The Providence Journal has published an AP story called “Spat over Newport’s Vanderbilt family mansion, The Breakers, gets public and nasty.” The story concerns a proposed welcome center at The Breakers, but is really about how the Preservation Society of Newport County is managed, only part of which concerns the Breakers project.
In 2012, another Newport preservation group, the Newport Restoration Foundation, proposed inviting celebrity modernist Maya Lin to redesign Queen Anne Square in Newport. Her design – perhaps softened by the massive protests against it – turned out less hurtful than I and others had feared. But the Society’s support for it, which angered many members, donors and supporters at the time, seemed to suggest a hubris, and a truckling to money and its conceits, that ill betokens one of Newport’s greatest institutions.
Similar concerns arise in what seems to be a second round of social turmoil surrounding the Breakers welcome center. Maybe some of this is unavoidable, with the heightened tensions reflecting the heightened level of Newport society involved.
A group called Preservation Society Friends, speaking on behalf of Vanderbilt heirs and family members with long personal association with The Breakers, accuses the organization of high-handedness and abandonment of mission. The charges are made with high acerbity, and they focus their animus mainly on Trudy Coxe, director of the Society for more than a decade and a half.
The most serious accusation is that Coxe has been overly forceful in trying to turn the Society’s mission from preservation and education toward tourism and raising revenue. The society replies, with considerable plausibility, that preservation and education require more and more money as more tourists visit increasingly aged “cottages,” including The Breakers, which hosted almost half a million visitors last year.
Whether the Society has successfully balanced its responsibilities under increasing duress is a fair subject for debate. Whether the Society has, as claimed, punished disagreement on these issues by staff or reduced its organizational transparancy are also fair subjects for debate. So is the possibility that the Society’s opponents have also displayed a degree of high-handedness that has perhaps caused the Society to overreact.

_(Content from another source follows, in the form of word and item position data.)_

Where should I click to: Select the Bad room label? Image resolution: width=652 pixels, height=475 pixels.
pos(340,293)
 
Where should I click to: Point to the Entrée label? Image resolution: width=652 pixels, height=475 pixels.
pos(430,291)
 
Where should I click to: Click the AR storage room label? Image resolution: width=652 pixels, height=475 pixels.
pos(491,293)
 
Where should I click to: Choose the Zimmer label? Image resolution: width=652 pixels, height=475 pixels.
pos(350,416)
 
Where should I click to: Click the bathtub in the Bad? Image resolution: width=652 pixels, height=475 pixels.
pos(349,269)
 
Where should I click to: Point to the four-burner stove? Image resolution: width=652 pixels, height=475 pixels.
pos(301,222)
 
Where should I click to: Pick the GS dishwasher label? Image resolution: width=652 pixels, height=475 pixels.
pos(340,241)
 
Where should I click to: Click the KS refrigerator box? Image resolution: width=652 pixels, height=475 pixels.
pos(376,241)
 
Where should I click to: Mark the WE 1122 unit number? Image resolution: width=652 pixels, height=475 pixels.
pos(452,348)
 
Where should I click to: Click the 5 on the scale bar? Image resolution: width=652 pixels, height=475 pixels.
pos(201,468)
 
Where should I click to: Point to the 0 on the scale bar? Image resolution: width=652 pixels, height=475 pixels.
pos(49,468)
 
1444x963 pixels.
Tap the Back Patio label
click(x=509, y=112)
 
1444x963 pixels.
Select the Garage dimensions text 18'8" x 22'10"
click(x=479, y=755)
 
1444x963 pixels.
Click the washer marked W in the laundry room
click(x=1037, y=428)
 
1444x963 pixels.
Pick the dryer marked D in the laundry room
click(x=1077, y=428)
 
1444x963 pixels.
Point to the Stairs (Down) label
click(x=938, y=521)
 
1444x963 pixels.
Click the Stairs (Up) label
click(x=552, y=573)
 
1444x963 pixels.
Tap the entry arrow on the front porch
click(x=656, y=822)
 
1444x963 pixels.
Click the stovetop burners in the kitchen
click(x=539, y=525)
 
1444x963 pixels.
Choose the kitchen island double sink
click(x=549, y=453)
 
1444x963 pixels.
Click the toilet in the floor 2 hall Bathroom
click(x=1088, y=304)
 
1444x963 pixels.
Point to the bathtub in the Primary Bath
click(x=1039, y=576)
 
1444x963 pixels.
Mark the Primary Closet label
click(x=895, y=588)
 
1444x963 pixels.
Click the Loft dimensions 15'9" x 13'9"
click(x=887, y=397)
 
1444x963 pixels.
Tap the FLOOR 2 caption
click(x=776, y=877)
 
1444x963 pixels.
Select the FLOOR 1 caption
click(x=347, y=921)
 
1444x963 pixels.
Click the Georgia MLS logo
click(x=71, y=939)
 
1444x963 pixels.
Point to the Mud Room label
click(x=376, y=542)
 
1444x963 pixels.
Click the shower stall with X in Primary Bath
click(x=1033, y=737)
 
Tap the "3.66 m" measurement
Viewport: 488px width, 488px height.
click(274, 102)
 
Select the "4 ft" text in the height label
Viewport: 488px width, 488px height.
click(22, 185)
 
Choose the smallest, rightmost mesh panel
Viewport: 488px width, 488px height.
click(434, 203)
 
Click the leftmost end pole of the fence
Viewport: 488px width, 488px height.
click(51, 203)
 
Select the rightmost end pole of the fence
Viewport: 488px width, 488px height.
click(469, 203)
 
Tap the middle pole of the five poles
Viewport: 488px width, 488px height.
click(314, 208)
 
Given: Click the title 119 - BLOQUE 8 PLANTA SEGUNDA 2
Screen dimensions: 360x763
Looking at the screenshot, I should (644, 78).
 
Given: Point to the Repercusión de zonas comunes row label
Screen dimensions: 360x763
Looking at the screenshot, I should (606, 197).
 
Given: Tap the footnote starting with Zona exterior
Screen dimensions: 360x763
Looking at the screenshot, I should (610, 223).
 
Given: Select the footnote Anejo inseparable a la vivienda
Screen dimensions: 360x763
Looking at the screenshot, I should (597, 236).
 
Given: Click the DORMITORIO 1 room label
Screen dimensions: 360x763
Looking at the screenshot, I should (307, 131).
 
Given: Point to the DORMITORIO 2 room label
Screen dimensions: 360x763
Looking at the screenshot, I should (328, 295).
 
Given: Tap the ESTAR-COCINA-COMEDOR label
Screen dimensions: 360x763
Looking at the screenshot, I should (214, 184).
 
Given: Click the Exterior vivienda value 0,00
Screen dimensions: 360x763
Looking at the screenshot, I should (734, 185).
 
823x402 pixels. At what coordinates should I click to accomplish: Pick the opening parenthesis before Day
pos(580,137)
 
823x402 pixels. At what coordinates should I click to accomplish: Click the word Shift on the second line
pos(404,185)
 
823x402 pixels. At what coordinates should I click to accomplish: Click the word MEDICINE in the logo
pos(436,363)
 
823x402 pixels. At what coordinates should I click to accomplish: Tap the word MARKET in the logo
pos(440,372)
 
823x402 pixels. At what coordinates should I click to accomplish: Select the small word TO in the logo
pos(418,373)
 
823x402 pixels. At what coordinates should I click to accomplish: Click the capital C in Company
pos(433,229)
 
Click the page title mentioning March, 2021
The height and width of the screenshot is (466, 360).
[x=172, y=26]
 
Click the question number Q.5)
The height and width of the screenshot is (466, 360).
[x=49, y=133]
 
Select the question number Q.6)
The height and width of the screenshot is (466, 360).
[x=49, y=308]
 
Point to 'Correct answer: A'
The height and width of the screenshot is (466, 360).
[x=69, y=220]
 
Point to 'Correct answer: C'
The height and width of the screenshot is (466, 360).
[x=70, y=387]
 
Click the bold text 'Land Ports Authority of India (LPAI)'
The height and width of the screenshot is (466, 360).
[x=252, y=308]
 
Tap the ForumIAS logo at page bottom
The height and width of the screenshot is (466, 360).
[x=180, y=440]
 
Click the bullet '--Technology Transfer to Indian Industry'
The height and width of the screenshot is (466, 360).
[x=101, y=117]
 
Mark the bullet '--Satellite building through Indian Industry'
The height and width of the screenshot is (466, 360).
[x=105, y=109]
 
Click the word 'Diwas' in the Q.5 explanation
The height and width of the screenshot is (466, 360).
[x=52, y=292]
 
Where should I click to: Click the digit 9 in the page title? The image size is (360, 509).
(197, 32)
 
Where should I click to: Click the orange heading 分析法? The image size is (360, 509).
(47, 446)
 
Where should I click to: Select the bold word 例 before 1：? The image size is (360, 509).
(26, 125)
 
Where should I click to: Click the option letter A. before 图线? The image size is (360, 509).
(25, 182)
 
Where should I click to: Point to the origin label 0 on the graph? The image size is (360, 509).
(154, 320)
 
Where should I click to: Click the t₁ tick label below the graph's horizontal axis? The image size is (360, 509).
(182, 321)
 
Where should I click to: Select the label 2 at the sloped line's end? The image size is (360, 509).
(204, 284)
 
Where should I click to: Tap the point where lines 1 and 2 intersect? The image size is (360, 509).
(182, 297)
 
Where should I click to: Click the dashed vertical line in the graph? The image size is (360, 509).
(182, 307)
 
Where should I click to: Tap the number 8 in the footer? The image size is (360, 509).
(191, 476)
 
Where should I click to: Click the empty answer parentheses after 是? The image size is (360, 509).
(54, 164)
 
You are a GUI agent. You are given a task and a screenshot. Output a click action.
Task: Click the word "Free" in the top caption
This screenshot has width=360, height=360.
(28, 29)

Before the Friends group was created, opponents of the welcome center used some very low intellectual tactics to oppose it – as I wrote in “A fight over false ‘history’ in Newport.” But the Society itself bought into that very same low tactic.
In general, it is fair to say that major nonprofit institutions in America, with much of its culture in their trust, have begun to mimic some of the most disagreeable aspects of their corporate cousins in commerce. Perhaps some of that, too, is affecting the noble character of the preservation society.
So whether this is a story of NIMBYism run amok or of a fabled institution growing too big for its britches, I don’t know. Maybe there’s a happy middle mud pit where these issues can be addressed! Seriously, let us hope that cooler heads will prevail and that Newport’s preservationists can work out their differences amicably before the City by the Sea gets hurt.